Six scientists and six crew members are voluntarily heading to one of the most inhospitable places on Earth to live inside a floating lab frozen in Arctic ice. Because nothing says 'fun vacation' like temperatures hitting -50°C and months of total darkness.

Next month, the team will travel to Kirkenes, a remote Norwegian town near the Russian border, to board the French-built Tara polar station - a 26-metre-long, 16-metre-wide vessel designed to be locked in pack ice and drift slowly over the North Pole to Greenland over eight months. Their mission: gather data on climate breakdown and pollution in the central Arctic Ocean's fragile, largely unknown ecosystems. As Romain Troublé, microbiologist-turned-sailor and executive director of the Tara Ocean Foundation, puts it: 'We are losing species before we have time to discover them. In the next 20 years, everything will shift.'

Troublé, who just won the prestigious Shackleton medal for his work on the polar station, is continuing a family tradition - his aunt is fashion designer Agnès Troublé (better known as agnès b.), who co-designed the station along with Étienne Bourgois. Troublé raised €26 million (£22 million) and organized the mission, which involves scientists from 15 countries. The team will be so remote that rescue could take a week.

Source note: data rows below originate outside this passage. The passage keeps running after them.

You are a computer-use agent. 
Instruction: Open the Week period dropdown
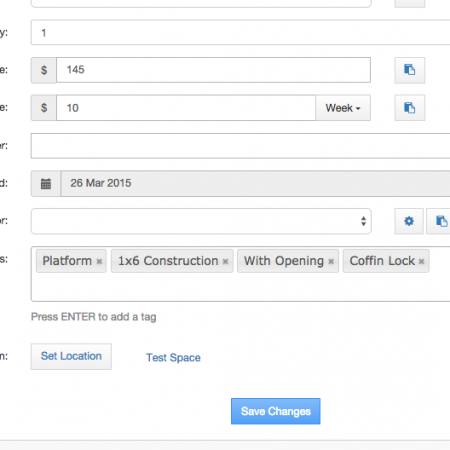[x=343, y=108]
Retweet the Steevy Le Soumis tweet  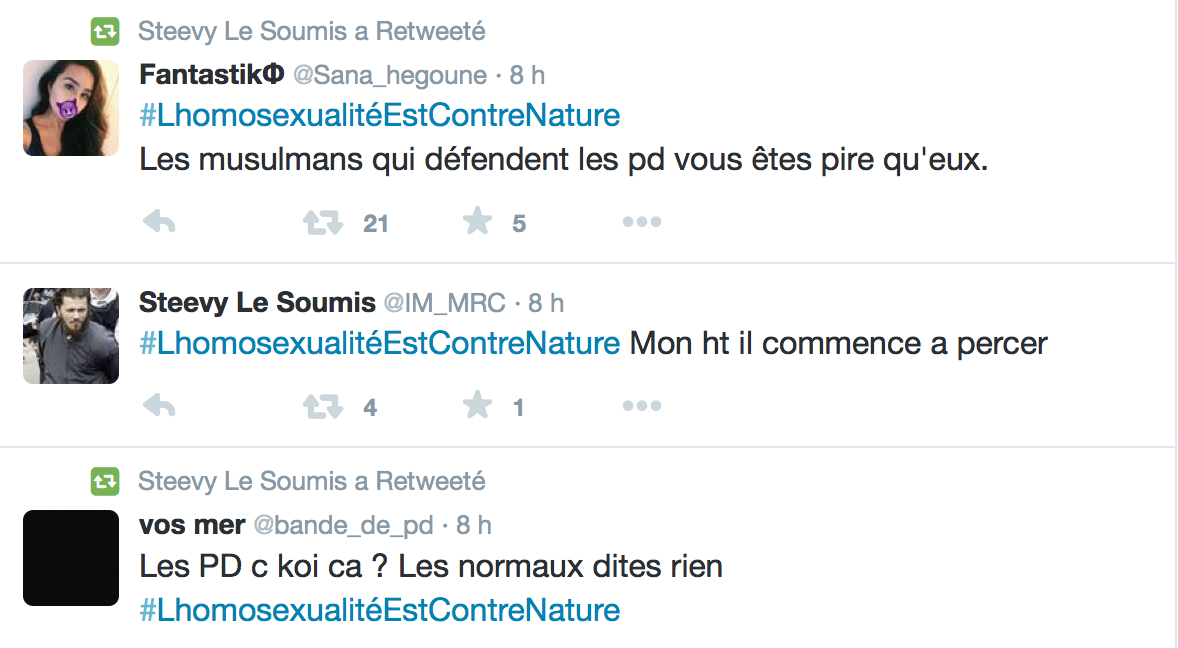point(323,406)
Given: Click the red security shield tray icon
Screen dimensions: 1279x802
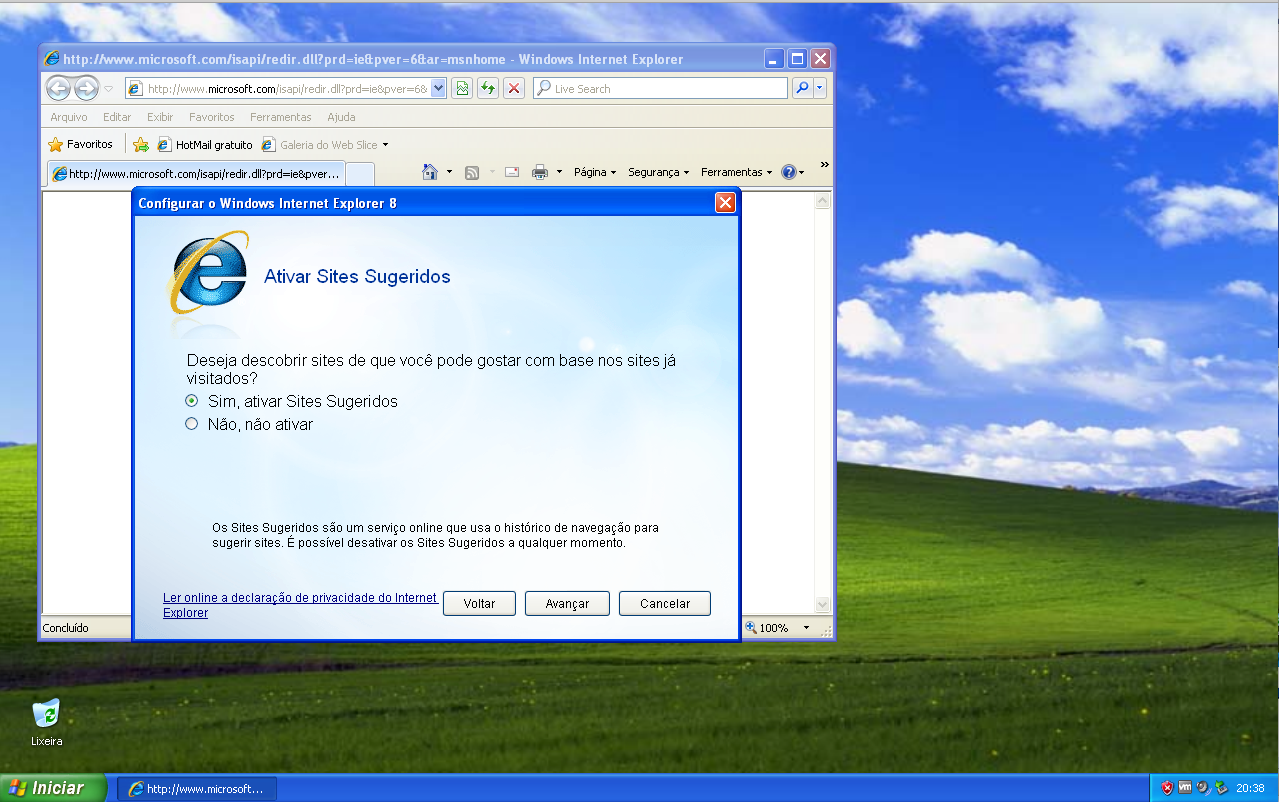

This expedition is the first leg of a planned 10-stage, 20-year continuous mission to drive policy changes protecting the Arctic, which is warming three to four times faster than the rest of the planet. Sea ice is melting fast, exposing the region to shipping, fishing, mining, and pollution. Dr Nina Schuback, a biological oceanographer from the Swiss Polar Institute, will sample microbes through the station's 'moon pool' - a central opening for divers, underwater drones, and remotely operated vessels. She admits being 'excited and scared' about polar winter: 'My biggest fear is the darkness. You get tired.' But she adds: 'How often do you get the chance to do something like this? I feel very privileged.'

Previous Tara expeditions include a 2006 transpolar drift - only the second since Fridtjof Nansen's 1893-96 voyage in the Fram - and a schooner expedition that Nature compared to Charles Darwin's HMS Beagle. Schuback's selection process was rigorous; one scientist likened it to evaluation for the International Space Station. But hey, at least the ISS has sunlight.